PAGE EXCERPT:
--- --- ---

Gathering information on competitors in a legal, ethical way is hitting its stride as an accepted practice in corporate America - yet its darker side is a constant threat. ``Our worldwide electronic mail system is part of the fabric of our corporation and we use it for everything, including gathering competitive information,'' says a spokesman for a major computer manufacturer. ``That's not an unreasonable thing to do.''
While it is not unreasonable, the temptation for reasonableness to devolve into expediency and unethical behavior is real for anyone involved in gathering competitor information, says Robert E. Frederick, associate director of the Center for Business Ethics at Bentley College in Waltham, Mass.
``Due to the high goals people have been trying to attain, there's a lot of corner cutting going on,'' Professor Frederick says. ``I have seen this more in the past few years than I ever have before. Some of this is due to the tremendous increase in international competition and wholesale restructuring that has gone on as people gear up to compete in international markets with a smaller staff, a smaller research-and-development budget.''
Some practices, such as planting electronic bugs (listening devices), stealing documents, or bribing employees are clearly illegal. But other methods, though legal, are unethical ways of squeezing information from a source to get an edge on the competition. A few of these are:
Pumping suppliers, customers, or the competition directly for information while misrepresenting yourself as a disinterested party, such as a student doing a research paper.

--- --- ---

Saved data entries
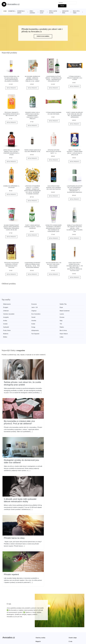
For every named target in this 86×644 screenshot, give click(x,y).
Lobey (69, 326)
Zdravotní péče (65, 12)
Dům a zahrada (32, 12)
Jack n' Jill (7, 307)
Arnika (69, 314)
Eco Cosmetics (51, 310)
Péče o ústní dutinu (53, 12)
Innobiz (48, 316)
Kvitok (69, 316)
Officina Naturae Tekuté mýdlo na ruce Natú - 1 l (54, 152)
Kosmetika (11, 11)
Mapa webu (39, 634)
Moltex (48, 326)
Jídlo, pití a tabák (76, 12)
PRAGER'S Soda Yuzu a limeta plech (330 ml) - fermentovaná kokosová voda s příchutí (32, 116)
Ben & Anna (50, 323)
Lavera (69, 310)
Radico (69, 320)
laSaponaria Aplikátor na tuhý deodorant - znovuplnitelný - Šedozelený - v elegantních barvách (75, 189)
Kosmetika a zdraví (21, 12)
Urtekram (49, 307)
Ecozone (28, 304)
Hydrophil (28, 320)
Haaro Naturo (29, 326)
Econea (49, 314)
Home (5, 11)
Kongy (48, 320)
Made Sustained (9, 310)
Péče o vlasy (42, 12)
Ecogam (70, 304)
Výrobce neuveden (31, 310)
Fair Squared (8, 326)
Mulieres (70, 323)
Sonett (27, 314)
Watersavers (8, 304)
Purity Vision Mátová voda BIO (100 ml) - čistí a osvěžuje (32, 227)
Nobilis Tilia (50, 304)
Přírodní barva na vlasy (14, 527)
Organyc (70, 307)
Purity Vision (8, 323)
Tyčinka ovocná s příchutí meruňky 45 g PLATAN (75, 78)
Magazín (38, 630)
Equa (27, 307)
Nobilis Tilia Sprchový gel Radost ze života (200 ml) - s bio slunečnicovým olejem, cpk (75, 228)
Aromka (6, 316)
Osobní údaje (73, 626)
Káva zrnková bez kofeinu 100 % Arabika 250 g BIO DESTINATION (54, 188)
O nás (70, 630)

--- --- ---

WORK INSTRUCTIONS: Copy the article on gathering competitor information, starting at "Gathering information on" and ending at "in Waltham, Mass.", and swap "corporate America" for "the business world".

ANSWER:
Gathering information on competitors in a legal, ethical way is hitting its stride as an accepted practice in the business world - yet its darker side is a constant threat. ``Our worldwide electronic mail system is part of the fabric of our corporation and we use it for everything, including gathering competitive information,'' says a spokesman for a major computer manufacturer. ``That's not an unreasonable thing to do.''
While it is not unreasonable, the temptation for reasonableness to devolve into expediency and unethical behavior is real for anyone involved in gathering competitor information, says Robert E. Frederick, associate director of the Center for Business Ethics at Bentley College in Waltham, Mass.